A powerful Titan rocket Wednesday propelled into space a secret Pentagon payload believed to be a pair of advanced satellites for worldwide U.S. military and diplomatic communications.
The 16-story-tall, $65-million Titan 34D roared away from its launch pad and appeared to be flying normally as it rumbled out over the Atlantic through partly cloudy skies.
The fiery exhaust ignited several brush fires that kept the launch pad area closed for more than an hour. There was no damage to facilities, officials said.
The Air Force did not announce the launch in advance, which has been its practice on military space flights for several years. It issued a brief post-launch statement that said only that a Titan 34D had been "launched successfully." It provided no information on the nature of the payload.
Although the Pentagon tried to keep the launch secret, with more than 20,000 employees working at Cape Canaveral and the adjacent Kennedy Space Center, it proved difficult for them to hide the fact that a rocket that large was going to be launched.
Minutes before the Titan 34D lifted off, hundreds of workers poured out of buildings to watch.
Lt. Gen.

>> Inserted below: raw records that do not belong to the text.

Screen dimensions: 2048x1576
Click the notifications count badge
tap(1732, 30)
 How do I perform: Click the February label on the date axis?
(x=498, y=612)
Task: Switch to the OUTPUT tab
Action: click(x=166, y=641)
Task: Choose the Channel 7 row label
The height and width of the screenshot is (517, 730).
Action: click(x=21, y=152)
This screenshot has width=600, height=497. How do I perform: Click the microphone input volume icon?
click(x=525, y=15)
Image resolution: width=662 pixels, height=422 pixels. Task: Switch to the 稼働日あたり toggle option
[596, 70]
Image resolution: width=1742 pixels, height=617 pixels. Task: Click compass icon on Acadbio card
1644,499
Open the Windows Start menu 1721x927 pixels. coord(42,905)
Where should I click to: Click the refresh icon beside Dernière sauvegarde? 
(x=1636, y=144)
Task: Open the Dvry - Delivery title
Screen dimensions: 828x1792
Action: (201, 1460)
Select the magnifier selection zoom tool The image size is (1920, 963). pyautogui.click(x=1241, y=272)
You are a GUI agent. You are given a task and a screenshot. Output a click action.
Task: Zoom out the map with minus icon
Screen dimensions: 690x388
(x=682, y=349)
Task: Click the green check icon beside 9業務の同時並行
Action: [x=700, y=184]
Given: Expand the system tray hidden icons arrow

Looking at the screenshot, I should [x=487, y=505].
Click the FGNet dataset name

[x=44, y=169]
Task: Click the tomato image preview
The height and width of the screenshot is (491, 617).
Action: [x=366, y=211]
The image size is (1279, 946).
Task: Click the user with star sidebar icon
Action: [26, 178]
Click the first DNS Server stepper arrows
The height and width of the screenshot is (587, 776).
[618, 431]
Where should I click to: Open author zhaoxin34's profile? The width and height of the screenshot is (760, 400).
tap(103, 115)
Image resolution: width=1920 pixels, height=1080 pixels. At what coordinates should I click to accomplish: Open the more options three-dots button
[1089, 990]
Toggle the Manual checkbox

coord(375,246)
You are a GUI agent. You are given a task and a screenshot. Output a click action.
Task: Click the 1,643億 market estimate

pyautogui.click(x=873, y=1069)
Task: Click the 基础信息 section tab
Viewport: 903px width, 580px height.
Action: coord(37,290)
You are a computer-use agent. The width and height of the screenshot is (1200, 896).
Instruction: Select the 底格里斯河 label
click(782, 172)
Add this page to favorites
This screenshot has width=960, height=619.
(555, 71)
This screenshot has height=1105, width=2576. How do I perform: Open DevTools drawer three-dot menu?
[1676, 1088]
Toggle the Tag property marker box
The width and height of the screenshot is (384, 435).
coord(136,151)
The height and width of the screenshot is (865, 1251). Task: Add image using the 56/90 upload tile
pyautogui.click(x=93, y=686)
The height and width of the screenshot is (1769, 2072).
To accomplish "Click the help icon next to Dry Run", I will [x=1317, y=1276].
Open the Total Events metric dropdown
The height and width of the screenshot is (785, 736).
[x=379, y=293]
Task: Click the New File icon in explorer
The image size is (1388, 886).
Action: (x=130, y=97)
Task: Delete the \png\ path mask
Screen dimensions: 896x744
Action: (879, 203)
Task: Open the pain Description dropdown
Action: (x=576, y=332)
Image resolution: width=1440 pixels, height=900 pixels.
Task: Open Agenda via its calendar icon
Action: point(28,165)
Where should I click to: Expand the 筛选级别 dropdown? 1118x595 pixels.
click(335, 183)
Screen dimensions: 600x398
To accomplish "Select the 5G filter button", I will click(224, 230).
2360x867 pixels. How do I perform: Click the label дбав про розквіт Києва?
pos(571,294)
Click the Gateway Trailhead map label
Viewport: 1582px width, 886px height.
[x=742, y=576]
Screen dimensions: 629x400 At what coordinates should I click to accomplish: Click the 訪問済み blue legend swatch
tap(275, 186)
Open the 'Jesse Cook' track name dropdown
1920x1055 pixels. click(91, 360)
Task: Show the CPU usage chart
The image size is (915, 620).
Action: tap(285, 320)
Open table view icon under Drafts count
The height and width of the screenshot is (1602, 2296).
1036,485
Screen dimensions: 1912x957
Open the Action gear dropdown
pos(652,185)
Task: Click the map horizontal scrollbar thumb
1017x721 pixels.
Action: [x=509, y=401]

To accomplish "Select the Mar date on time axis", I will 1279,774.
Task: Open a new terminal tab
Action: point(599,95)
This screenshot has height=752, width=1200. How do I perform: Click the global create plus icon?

Aloysius Casey, outgoing commander of the Air Force Space Division, told a space conference last year that the first Titan 34D launched in 1989 would carry up two communications satellites named DSCS, for Defense Satellite Communications System.
Sources close to the project who declined to be identified said Wednesday the DSCS satellites were aboard the Titan 34D. DSCS satellites are built to provide secure voice and high data-rate transmission for American military and diplomatic communications.